This theoretical framework resorts to concepts or notions inspired by liberal discourse (at least from a lexical point of view) and which are never discussed in the book. They revolve around two axes: the idea of compromise, consensus, and negotiation; and that of "efficiency," which tends to "dim" the importance of political struggle and conflict behind the scenes. At the core of the theory is the notion of compromise ("compromis"), or social compromise ("compromise social") resulting from a negotiation process ("négociations"), ("un principe de négociation," p. 15), based on arrangements and on a "social contract." As Peyroux defines it, "the social compromise notion refers to political, economic, social and financial constraints social stakeholders have to consider and to the way they cope with them, adapting, adjusting themselves so as to 'reproduce themselves'--ensure their existence is not threatened, while addressing the needs and the demand of the citizens" (p. 16). Similarly, the author talks of "the new and increasing contractual nature of the relationship between citizens and public powers" (p. 318).[8] Both formulas imply a satisfactory balance of all sides (public authorities and citizens), based on the idea that it is necessary to come to a compromise to "make things work." However, the "negotiation" involves stakeholders whose power and forces are unbalanced; the "negotiation" may be verbal or not, use different media, be peaceful or resort to more violent means, and finally, it may not be a negotiation at all between equally powerful pacific stakeholders; moreover the "compromise" is not fair by nature, as the author demonstrates perfectly well in the third section (which deals with increasing social differentiation and segregation in the peripheries of Windhoek): it seems to be a selective compromise (not inclusive of all); only the privileged are in a position to exert community influence ("la pression sociale," p. 317), and not to remain mere "groups" or a "mish-mash" of residents, as shown in chapter 9. The "arrangements" ("les arrangements" in French) is a formula directly taken from English, but in French, the word does not have the same technical and neutral dimension; it has a totally different meaning, implying a peaceful settlement or an agreement. The words "cohabitation" and "entente" are also debatable.
Finally, is it possible to talk of a real "contract"? It does not refer to the Rousseauian vision of the contract since the political dimensions are never stressed while the regulation is defined as a purely social process ("processus social," p. 321): "the regulation is conceived here not as an unavoidable, automatic or structurally necessary process, but as the consequences of intentional social practices."[9] This is all the stranger as the subtitle of the book emphasizes the political dimension (referred to explicitly as "les logiques politiques des acteurs institutionnels," p. 317). It does not refer either to the legal meaning of the word "contract": what would be the contracting parties' resorts in the case of disagreement?

--- WHAT THIS EXERCISE ASKS ---
• A. In the review passage on social compromise, rewrite the stretch from "Finally, is it" through "case of disagreement?" with "Rousseauian" replaced by "Hobbesian".
• B. Carry the review passage on social compromise forward from its last sentence.
The material comes from a separate source unrelated to the review passage on social compromise.

--- GIVEN RECORDS ---
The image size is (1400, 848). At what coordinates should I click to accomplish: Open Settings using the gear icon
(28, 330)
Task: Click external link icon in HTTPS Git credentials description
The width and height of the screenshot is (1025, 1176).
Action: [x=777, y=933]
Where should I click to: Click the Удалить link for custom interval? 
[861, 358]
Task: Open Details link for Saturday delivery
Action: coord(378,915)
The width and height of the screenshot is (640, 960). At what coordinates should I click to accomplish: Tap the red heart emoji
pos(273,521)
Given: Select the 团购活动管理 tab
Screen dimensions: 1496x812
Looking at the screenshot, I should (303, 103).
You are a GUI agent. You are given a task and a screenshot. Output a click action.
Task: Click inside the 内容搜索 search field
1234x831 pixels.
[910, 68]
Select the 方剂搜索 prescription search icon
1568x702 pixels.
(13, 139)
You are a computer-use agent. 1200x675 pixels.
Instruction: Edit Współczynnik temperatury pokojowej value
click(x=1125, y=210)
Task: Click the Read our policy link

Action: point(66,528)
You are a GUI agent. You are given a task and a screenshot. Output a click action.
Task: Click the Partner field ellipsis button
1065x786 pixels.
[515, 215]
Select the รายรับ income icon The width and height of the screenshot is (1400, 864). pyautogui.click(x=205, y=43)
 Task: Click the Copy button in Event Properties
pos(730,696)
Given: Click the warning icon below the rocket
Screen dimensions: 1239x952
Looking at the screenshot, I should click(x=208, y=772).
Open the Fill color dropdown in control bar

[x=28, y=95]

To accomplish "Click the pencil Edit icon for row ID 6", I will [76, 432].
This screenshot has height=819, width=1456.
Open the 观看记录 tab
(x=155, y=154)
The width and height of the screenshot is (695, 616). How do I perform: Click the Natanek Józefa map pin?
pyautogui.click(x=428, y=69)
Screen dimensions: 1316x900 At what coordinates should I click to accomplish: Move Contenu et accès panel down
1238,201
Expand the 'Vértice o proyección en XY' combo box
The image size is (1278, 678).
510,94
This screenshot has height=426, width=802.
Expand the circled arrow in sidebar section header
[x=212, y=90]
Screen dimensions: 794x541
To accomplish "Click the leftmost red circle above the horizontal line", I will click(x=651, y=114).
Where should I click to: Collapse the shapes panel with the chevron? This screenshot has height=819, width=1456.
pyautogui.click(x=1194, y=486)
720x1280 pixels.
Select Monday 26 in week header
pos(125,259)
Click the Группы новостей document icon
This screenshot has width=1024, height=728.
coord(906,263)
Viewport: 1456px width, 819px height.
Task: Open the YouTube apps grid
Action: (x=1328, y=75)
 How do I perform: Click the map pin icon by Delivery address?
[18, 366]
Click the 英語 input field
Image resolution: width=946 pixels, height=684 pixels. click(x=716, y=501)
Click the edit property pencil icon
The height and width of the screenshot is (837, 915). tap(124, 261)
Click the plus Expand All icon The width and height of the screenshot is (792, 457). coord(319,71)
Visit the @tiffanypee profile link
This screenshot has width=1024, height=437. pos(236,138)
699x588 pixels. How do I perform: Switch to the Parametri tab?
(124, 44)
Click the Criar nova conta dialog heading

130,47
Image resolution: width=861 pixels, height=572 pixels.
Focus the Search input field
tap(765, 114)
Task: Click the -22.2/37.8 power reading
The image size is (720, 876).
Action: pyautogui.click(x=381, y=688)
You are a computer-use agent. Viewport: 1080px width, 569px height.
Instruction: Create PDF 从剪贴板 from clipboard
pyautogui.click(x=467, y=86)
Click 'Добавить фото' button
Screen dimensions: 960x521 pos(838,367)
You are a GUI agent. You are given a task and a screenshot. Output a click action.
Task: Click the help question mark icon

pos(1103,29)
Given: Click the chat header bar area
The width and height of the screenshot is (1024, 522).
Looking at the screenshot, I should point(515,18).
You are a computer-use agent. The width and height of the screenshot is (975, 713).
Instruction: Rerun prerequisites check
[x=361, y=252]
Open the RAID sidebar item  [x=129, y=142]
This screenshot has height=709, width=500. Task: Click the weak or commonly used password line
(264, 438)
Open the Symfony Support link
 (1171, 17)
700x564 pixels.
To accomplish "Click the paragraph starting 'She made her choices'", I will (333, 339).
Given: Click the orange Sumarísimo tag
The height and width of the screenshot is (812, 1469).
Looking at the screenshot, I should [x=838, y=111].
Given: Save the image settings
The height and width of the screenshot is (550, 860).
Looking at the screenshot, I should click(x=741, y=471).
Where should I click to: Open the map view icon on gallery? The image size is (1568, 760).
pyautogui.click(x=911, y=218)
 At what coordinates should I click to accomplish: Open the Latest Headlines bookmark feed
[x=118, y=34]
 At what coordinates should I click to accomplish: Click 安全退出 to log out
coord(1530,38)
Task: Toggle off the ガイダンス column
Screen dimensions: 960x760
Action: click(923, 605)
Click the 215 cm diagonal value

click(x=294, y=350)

--- EXPECTED ANSWERS ---
• A.
Finally, is it possible to talk of a real "contract"? It does not refer to the Hobbesian vision of the contract since the political dimensions are never stressed while the regulation is defined as a purely social process ("processus social," p. 321): "the regulation is conceived here not as an unavoidable, automatic or structurally necessary process, but as the consequences of intentional social practices."[9] This is all the stranger as the subtitle of the book emphasizes the political dimension (referred to explicitly as "les logiques politiques des acteurs institutionnels," p. 317). It does not refer either to the legal meaning of the word "contract": what would be the contracting parties' resorts in the case of disagreement?

• B.
This compromise is supposed to foster "social efficiency" ("efficacité sociale," pp. 118 and 187), a notion that is questionable since the criteria of this "efficiency" are not defined while the contradictory and provocative content of the association of words is not explained and justified: it just seems to imply that a "compromise" that "works" is socially efficient.
In other words, one wonders why the lexis used by the regulation theorists and the relevance and meaning of the choice of words are not criticized by the author, given what the Windhoek case teaches us. These expressions tend to imply a technical dimension of the changes (as opposed to a political one) and thus unfortunately weaken the main idea defended here: the emergence of new "norms" of governance ("des normes," p. 12) as well as the conditions of the "reproduction" of the system, a Marxist terminology curiously used in an apolitical context here that diminishes the role of political forces and conflicts at stake.[10]
This perspective leads the author to examine the solutions adopted in Namibia to accommodate the poor, in quite a constructive perspective, without questioning a number of received ideas: Does the promotion of home ownership really lead to "an increased freedom and autonomy and to a wider choice for citizens at a more affordable cost" (p. 317), in "better conditions" (p. 319)?[11] If one refers to the apartheid era, the answer is certainly yes. However, this does not mean that home ownership is a real choice. This does not mean either that home ownership is a cheap and valuable option for the poor. The indirect cost of services is not really taken into consideration here, but the author shows "the deepening social inequalities and the emergence of new forms of socio-economic segregation" (p. 321).[12] Moreover, was the pragmatic choice made by public authorities (the adoption of the international and cheap formula of sites and services) the only solution and should it not be questioned from a political point of view?
This problem may also be linked to the direct "transplantation" of concepts forged and used by and for economists, and this at the macro-economic scale. Indeed, when the author applies them to local and urban dynamics, she is forced to consider political forces present in a specific territory and the balance of power between them: this draws us back to the concept of urban governance--why is the "old" "urban governance" approach invalid and why does the author need to resort to regulation theory to analyze changes in the city? What does the concept of regulation bring to the debate? To what extent does it explain these changes better than the concept of changing urban governance? What, if any, is the relation between the "regulation framework" and the "governance" approach?
Regulation theory might indeed prove essential and complementary to the governance framework of analysis, but this is never discussed here. The concept of governance is not at the core of the debate (and never defined) and it is used in a very restrictive way: the author states that she wants to study the "articulation entre un type de gouvernance, un contexte institutionnel et des compromis sociaux" (p. 15). She thus rejects a large and inclusive definition of governance (including its connection with urban temporalities) that would cover all these fields (see Patrick Le Galès' definition).[13]
Indeed, the main contribution of regulation theory seems to be its capacity to address public action and citizens' practices in their temporal dimension: their fluidity and their fragility in time (that the author did not have time to investigate the recent period (see infra), the fact that consensus may be only apparent and in fact quickly rejected, or the rapid adaptation of public authorities to the post-apartheid situation and their capacity to integrate new "norms" so rapidly, maybe because these norms had been in preparation for a long time. It would be fascinating to explore the concept of "principe de routine" that is largely used in this book along these lines.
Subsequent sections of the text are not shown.